[Task statement] Can you rewrite the entries from the line holding "Where should I" through the end of the entries, inclusive, swapping "dropdown list" for "drop-down menu" and keeping everything else the same? Leave the pictures out.

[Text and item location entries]
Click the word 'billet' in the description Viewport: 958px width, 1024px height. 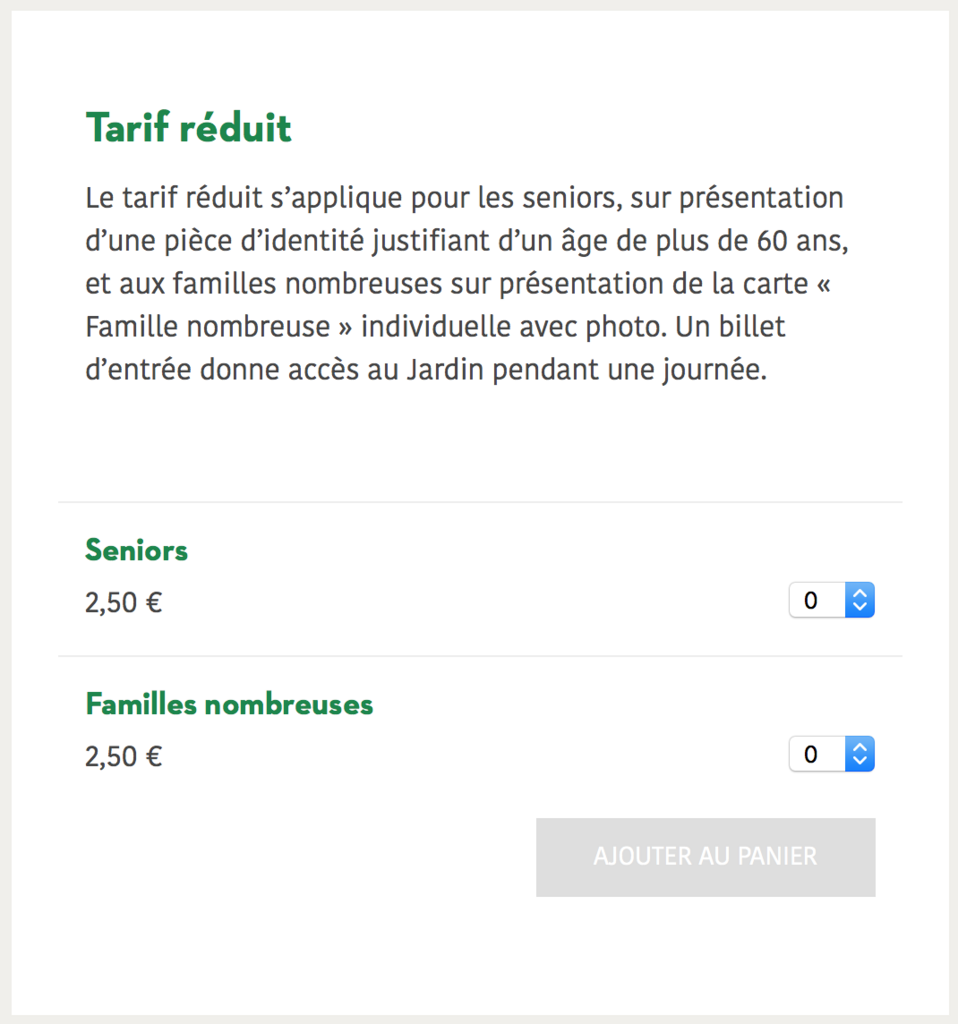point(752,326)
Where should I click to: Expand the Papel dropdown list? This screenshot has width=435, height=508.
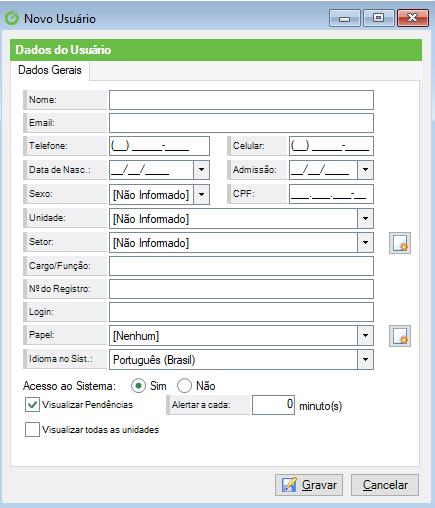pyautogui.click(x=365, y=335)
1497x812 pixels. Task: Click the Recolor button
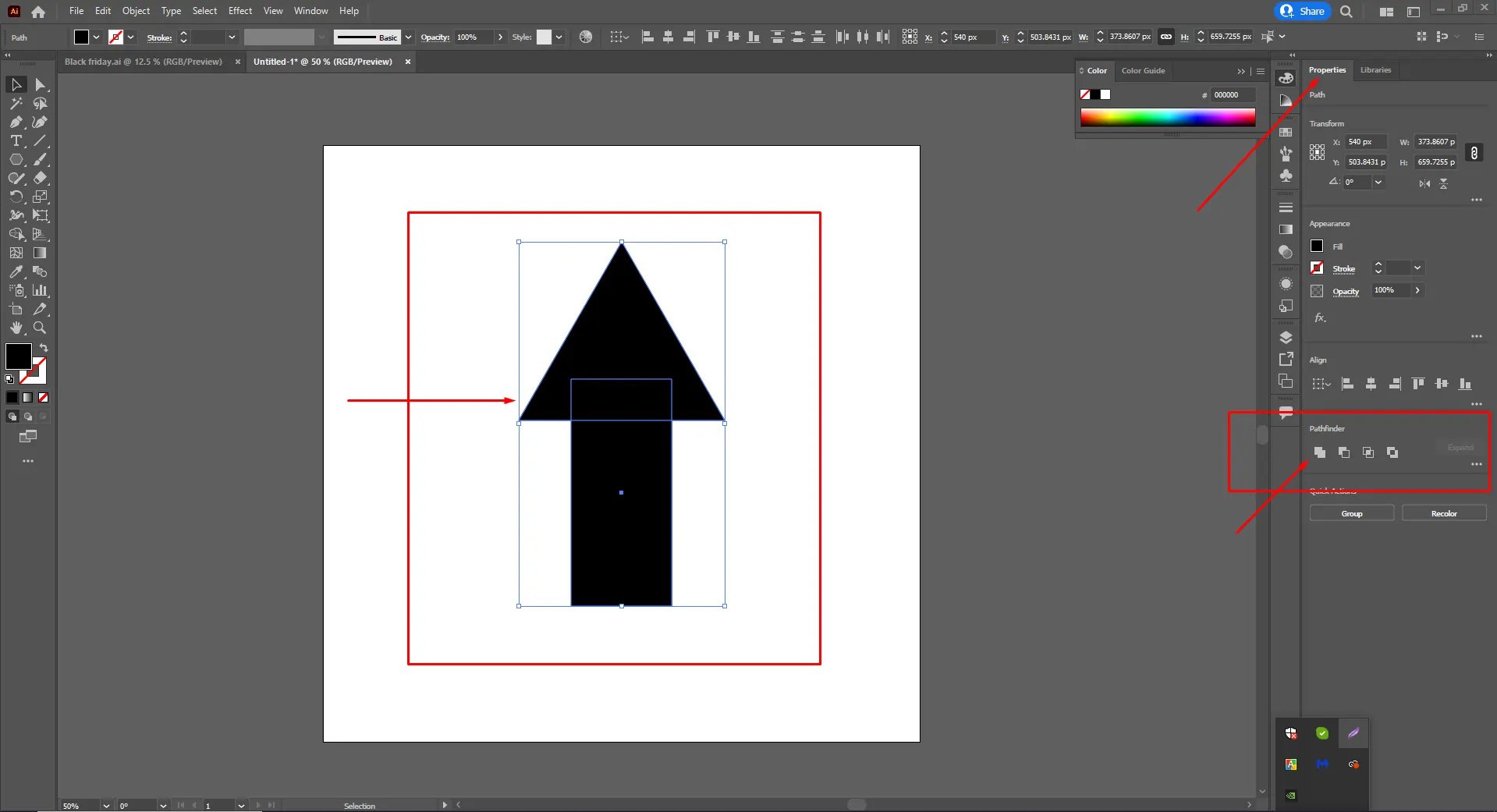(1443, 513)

[Final result]
Where should I click to: Expand the Papel drop-down menu? This screenshot has width=435, height=508.
pyautogui.click(x=365, y=335)
1497x812 pixels. Task: Click the Recolor button
(1443, 513)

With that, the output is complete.